____ Text shown

Massachusetts Gov. Deval Patrick, seated, signs into law the NASW Massachusetts Social Work Safety in the Workplace bill in February. The law puts in place violence prevention and crisis response plans. NASW-Massachusetts and the Boston University School of Social Work led the efforts to get the bill passed.
Massachusetts Governor Signs Legislation on Social Work Safety in the Workplace
Social workers and others in direct care settings in Massachusetts will be better protected from violence, thanks to the efforts led by the NASW Massachusetts Chapter and the Boston University School of Social Work.
Massachusetts Gov. Deval Patrick signed into law the NASW Massachusetts Social Work Safety in the Workplace bill in February.
It will require all programs that provide direct services to clients who are licensed, certified or funded by a department of the Executive Office of Health and Human Services to have a workplace violence prevention and crisis response plan.
The new law is a victory in the campaign to protect the state’s social workers, said Carol Trust, executive director of the NASW Massachusetts Chapter.

________
____ Listed entries

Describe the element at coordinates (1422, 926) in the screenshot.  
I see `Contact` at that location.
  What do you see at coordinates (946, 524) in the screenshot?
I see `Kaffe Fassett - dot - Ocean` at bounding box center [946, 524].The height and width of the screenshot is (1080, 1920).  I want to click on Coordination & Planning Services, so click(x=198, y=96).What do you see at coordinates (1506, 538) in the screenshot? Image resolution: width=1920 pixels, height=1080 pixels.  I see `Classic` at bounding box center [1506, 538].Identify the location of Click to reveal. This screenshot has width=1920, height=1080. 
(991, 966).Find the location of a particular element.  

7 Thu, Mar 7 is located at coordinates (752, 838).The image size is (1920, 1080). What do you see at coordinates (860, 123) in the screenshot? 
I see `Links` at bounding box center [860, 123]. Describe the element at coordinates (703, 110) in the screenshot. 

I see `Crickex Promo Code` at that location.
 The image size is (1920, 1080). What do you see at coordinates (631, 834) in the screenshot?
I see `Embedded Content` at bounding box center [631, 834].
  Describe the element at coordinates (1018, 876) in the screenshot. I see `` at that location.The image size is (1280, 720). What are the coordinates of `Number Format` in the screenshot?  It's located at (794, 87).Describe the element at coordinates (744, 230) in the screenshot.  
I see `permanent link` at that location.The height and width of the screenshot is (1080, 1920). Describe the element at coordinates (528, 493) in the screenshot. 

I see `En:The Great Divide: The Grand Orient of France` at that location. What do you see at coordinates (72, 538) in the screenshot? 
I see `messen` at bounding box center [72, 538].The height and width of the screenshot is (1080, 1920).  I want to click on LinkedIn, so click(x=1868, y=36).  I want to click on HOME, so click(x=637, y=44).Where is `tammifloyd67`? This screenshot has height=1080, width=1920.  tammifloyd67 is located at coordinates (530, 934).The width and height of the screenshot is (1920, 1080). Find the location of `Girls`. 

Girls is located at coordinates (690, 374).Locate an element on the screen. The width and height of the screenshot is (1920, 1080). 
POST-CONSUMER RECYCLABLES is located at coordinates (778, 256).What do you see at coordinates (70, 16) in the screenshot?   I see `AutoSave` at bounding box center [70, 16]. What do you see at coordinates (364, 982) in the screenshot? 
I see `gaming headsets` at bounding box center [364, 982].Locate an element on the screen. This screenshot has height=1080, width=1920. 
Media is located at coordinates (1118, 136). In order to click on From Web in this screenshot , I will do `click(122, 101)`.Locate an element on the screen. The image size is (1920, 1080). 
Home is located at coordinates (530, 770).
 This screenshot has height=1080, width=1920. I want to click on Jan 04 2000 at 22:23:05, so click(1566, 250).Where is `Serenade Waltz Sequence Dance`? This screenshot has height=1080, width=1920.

________

◆ **The tasks**
**1.** List every organization named in the article about the Massachusetts workplace safety law.
**2.** Rewrite the passage of the article on the Massachusetts workplace safety law starting at "The new law" and ending at "NASW Massachusetts Chapter.", and swap "victory" for "milestone".
**3.** Carry the article on the Massachusetts social work safety law forward from its final sentence.

◆ **Answers by task**
**1.**
NASW Massachusetts Chapter
Boston University School of Social Work
Executive Office of Health and Human Services

**2.**
The new law is a milestone in the campaign to protect the state’s social workers, said Carol Trust, executive director of the NASW Massachusetts Chapter.

**3.**
“This bill raises awareness about the important and sometimes dangerous work that social workers perform in our communities and helps to reinforce the concept that government has a role to play in helping to ensure the safety of social workers and the advancement of the profession,” Trust said.
The legislation resulted from the work of a statewide Social Work Safety Task Force launched in 2008 by the NASW chapter and the Boston University School of Social Work. Its creation was a reaction to the death of Diruhi Mattian, a 53-year-old social worker who was stabbed by one of her clients during a home visit.
The task force included members of Massachusetts’ schools of social work, employers, union representatives and health departments.
“Passing this bill solidified the important work of the task force and will make social workers and other workers in direct care settings safer anywhere they work across the Commonwealth of Massachusetts,” Trust said.
The law states that safety plans must be updated at least annually for social workers, human services workers, volunteers, and all other employees. Programs that do not have safety training in place will require their employees to enroll in safety training that will be developed and offered by the commonwealth’s Health and Human Services office.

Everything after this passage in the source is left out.